* start ITEMS *

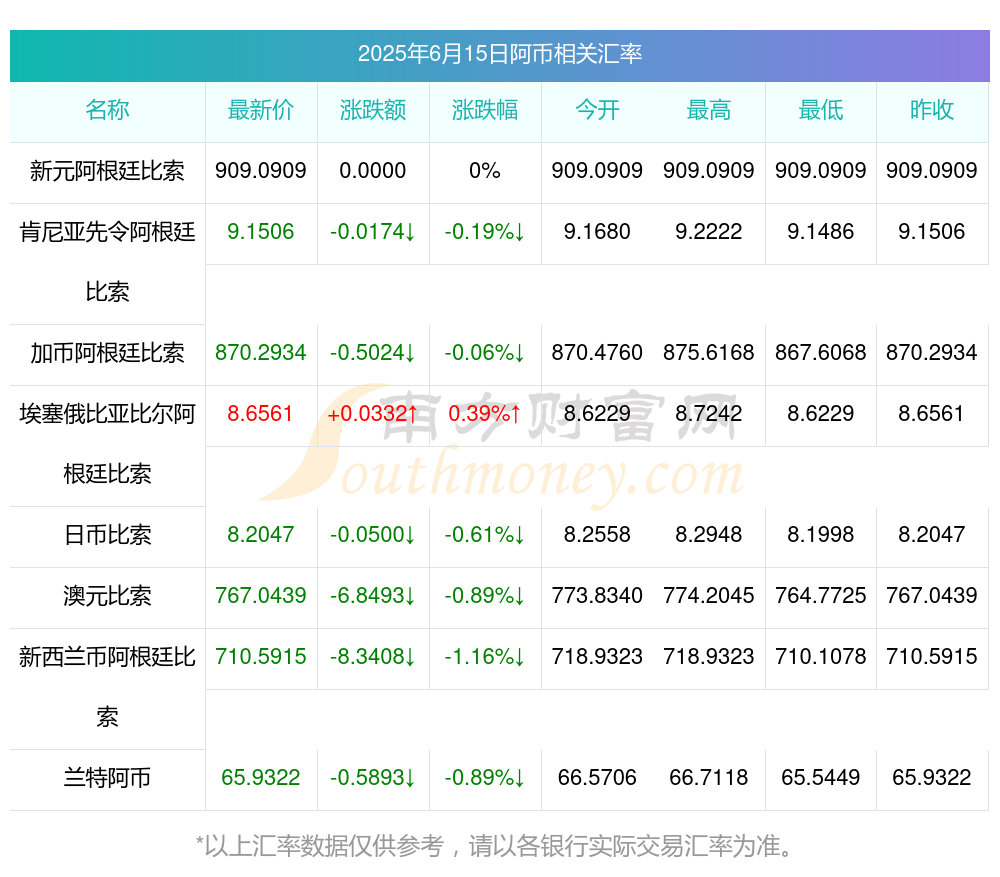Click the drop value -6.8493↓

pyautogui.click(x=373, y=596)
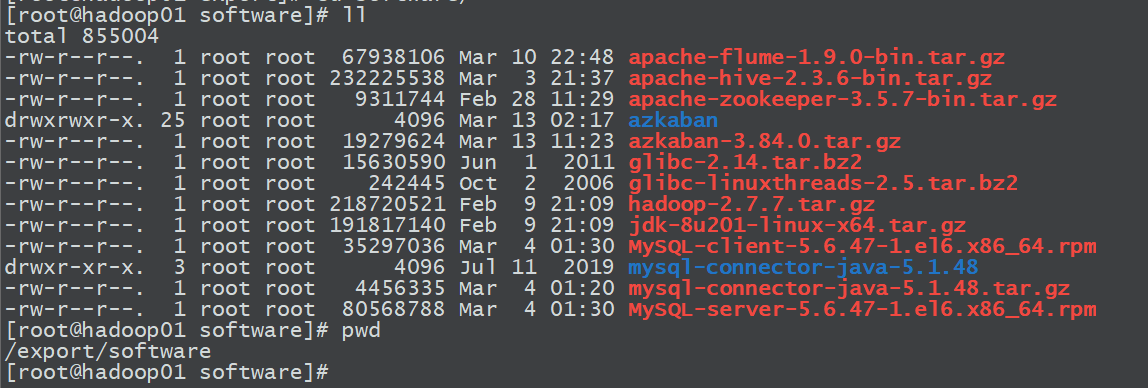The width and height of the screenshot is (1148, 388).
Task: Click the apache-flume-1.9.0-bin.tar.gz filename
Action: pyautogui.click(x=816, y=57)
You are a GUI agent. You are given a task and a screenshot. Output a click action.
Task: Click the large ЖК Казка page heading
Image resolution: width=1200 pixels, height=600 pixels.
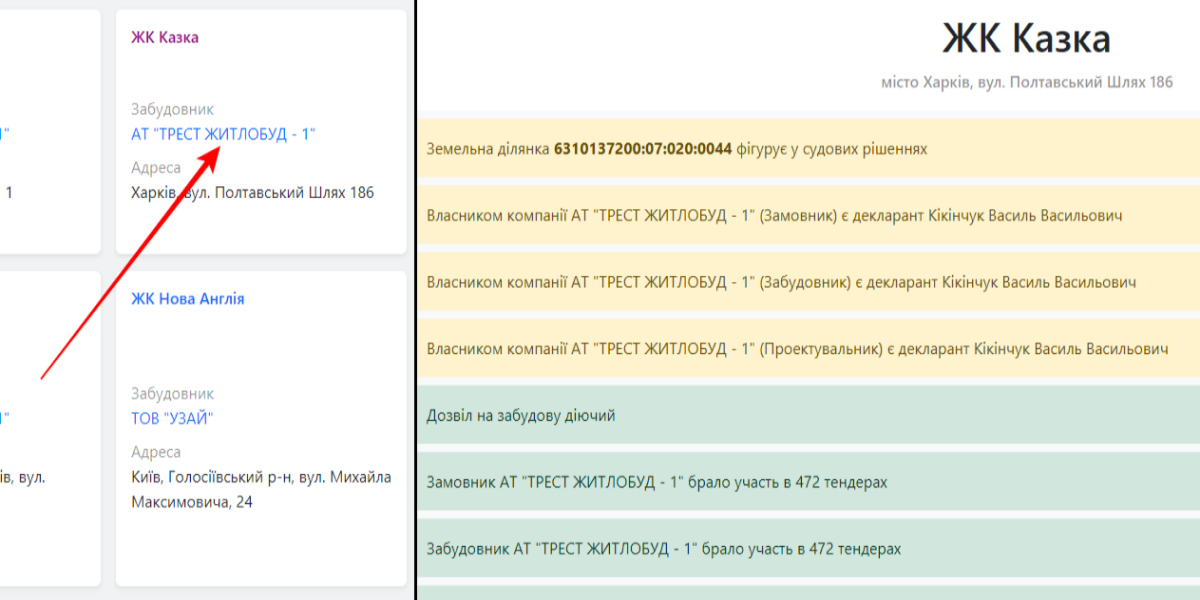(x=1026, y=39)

* end ITEMS *

> _TASK TO CARRY OUT_
Reproduce every line of the data above without any changes, leaving out the pictures.

> _EXERCISE RESULT_
Click the drop value -6.8493↓

pyautogui.click(x=373, y=596)
The width and height of the screenshot is (1148, 388).
Task: Click the apache-flume-1.9.0-bin.tar.gz filename
Action: pyautogui.click(x=816, y=57)
You are a GUI agent. You are given a task and a screenshot. Output a click action.
Task: Click the large ЖК Казка page heading
Image resolution: width=1200 pixels, height=600 pixels.
(x=1026, y=39)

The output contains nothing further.